FIELD OF THE INVENTION
The present invention relates a method of disambiguating one or more terms in a document or part thereof using an ontology. The invention also relates to a computer program product comprising code means for implementing the steps of the method, and a computer system comprising computer software recorded on a computer-readable medium for performing the steps of the method.
Traditionally, two kinds of systems have been defined during the long history of word sense disambiguation (WSD): principled systems that define which knowledge types are useful for WSD, and robust systems that use the information sources at hand, such as, dictionaries, light-weight ontologies or hand-tagged corpora. Principled systems attempt to describe the desired kinds of knowledge and proper methods to combine them. In contrast, robust systems tend to use whatever lexical resource they have at hand, either Machine Readable Dictionaries (MRD) or lightweight ontologies. An alternative approach consists on hand-tagging word occurrences in corpora and training machine learning methods on them. Parts-of-speech, morphology and collocations are in the first category, while ontology and corpora-based approaches are examples of the second category. However, these previous ontology based approaches have limited application and do not consistently disambiguate terms.
The proposed method makes use of a given ontology to disambiguate terms in a given document. Specifically, it uses the structure and content of the ontology to disambiguate the context of a term as it appears in the document.

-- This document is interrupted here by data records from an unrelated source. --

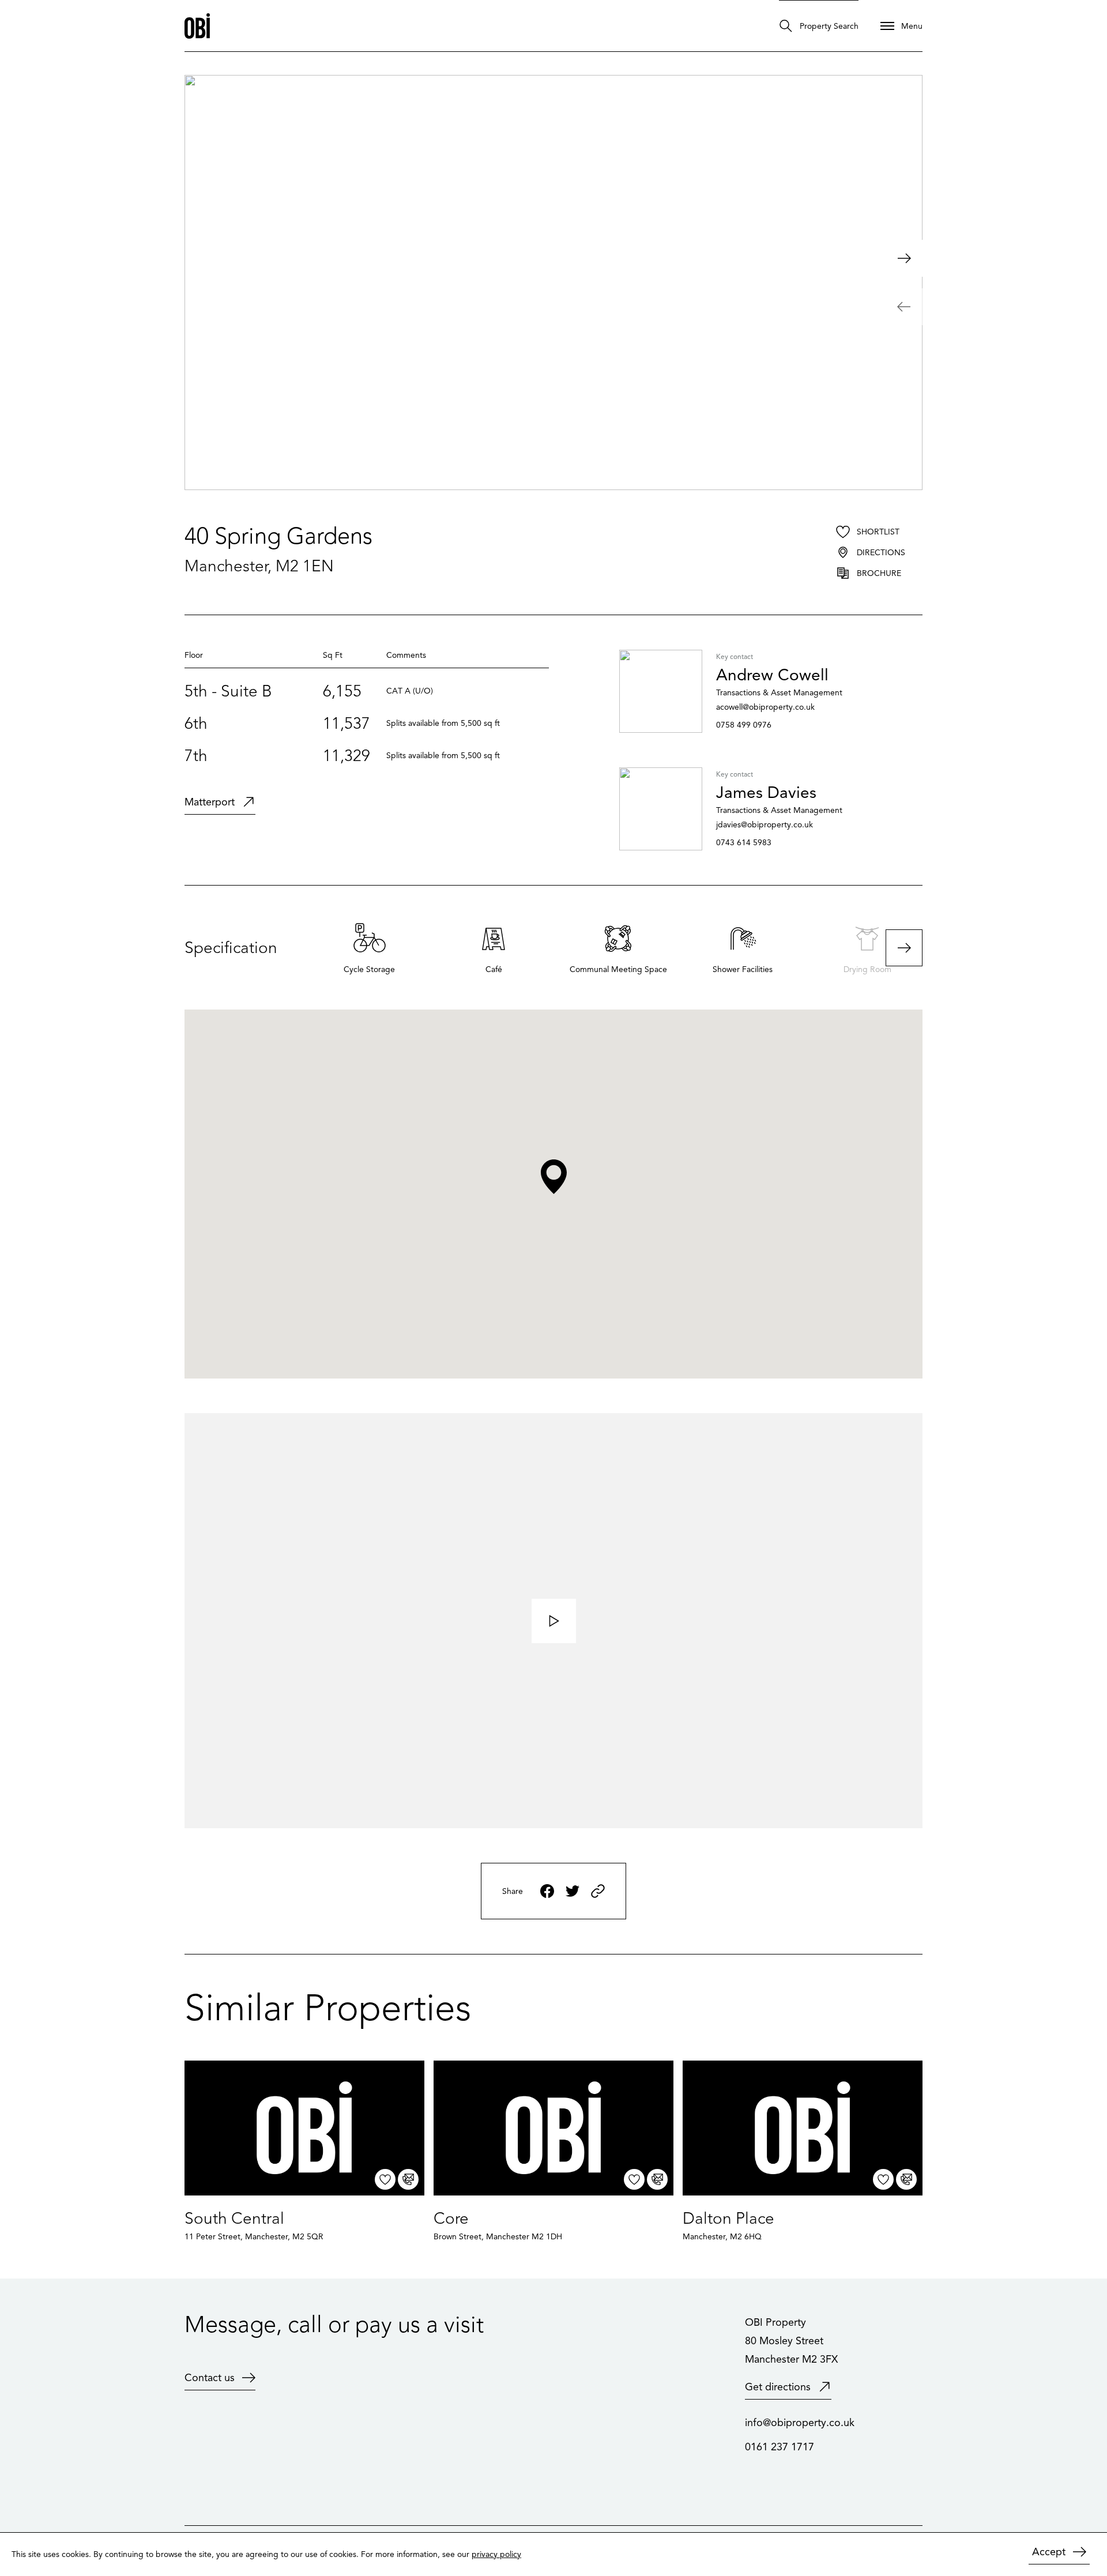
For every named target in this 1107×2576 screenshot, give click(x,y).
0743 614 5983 (743, 843)
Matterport (209, 802)
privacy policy (496, 2554)
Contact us (209, 2377)
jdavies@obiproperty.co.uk (764, 825)
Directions (881, 553)
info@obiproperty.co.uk (799, 2422)
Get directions (778, 2387)
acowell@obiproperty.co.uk (765, 707)
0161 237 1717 (779, 2447)
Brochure (879, 573)
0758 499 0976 (743, 725)
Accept (1048, 2551)
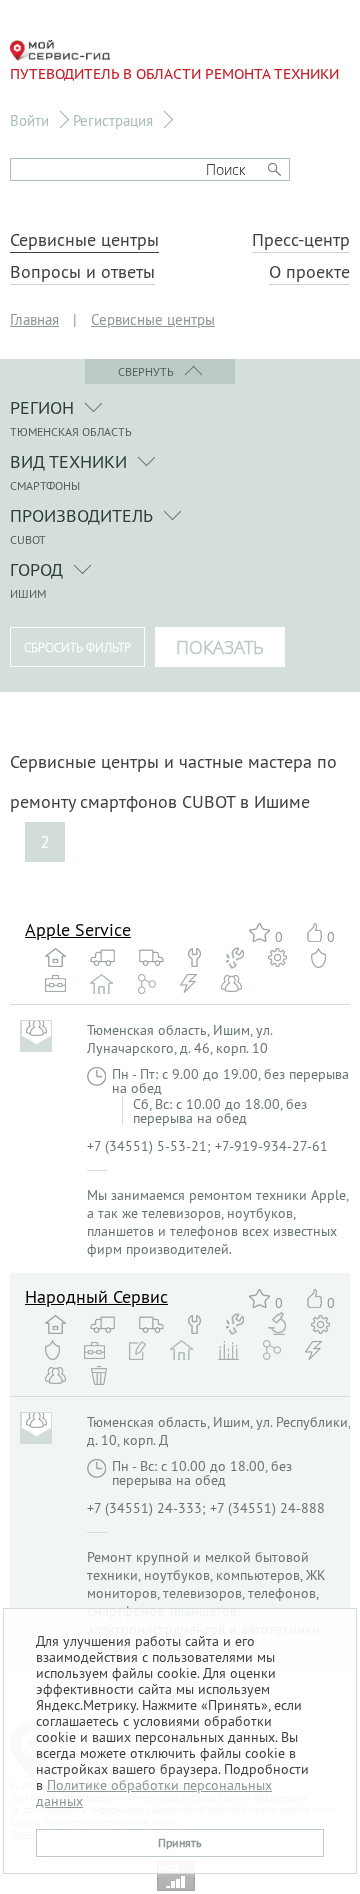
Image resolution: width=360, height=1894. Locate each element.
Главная (34, 319)
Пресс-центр (301, 240)
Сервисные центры (84, 240)
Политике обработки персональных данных (154, 1793)
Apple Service (78, 929)
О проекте (309, 272)
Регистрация (113, 120)
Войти (29, 120)
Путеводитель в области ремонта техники (174, 74)
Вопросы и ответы (82, 272)
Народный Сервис (96, 1296)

Such ontologies are typically created and agreed upon by experts and are therefore “standardised”. The inventors have found that the frequency of occurrence of terms that are near to a term T in the ontology can be used to determine the principle context in which T is being used in the document.
DESCRIPTION OF DRAWINGS
For disambiguating term T, the proposed method uses all the other ontology-terms that appear in the document along with their occurrence frequencies, and then traverses the ontology structure to determine the context (“sense”) in which T appears in the document. Since the preferred method does not rely on NLP-based techniques, it does not suffer from the limitations of such approaches. Another advantage of this approach is that one can plug in different ontologies depending on the level and nature of disambiguation required. In addition, the preferred method supports various ontology structures, such as: Directed Acyclic Graphs (DAGs), Collection of Trees (CT) and Collection of DAGs (CD). The steps of the proposed method are preferably implemented as software code for execution on a computer system.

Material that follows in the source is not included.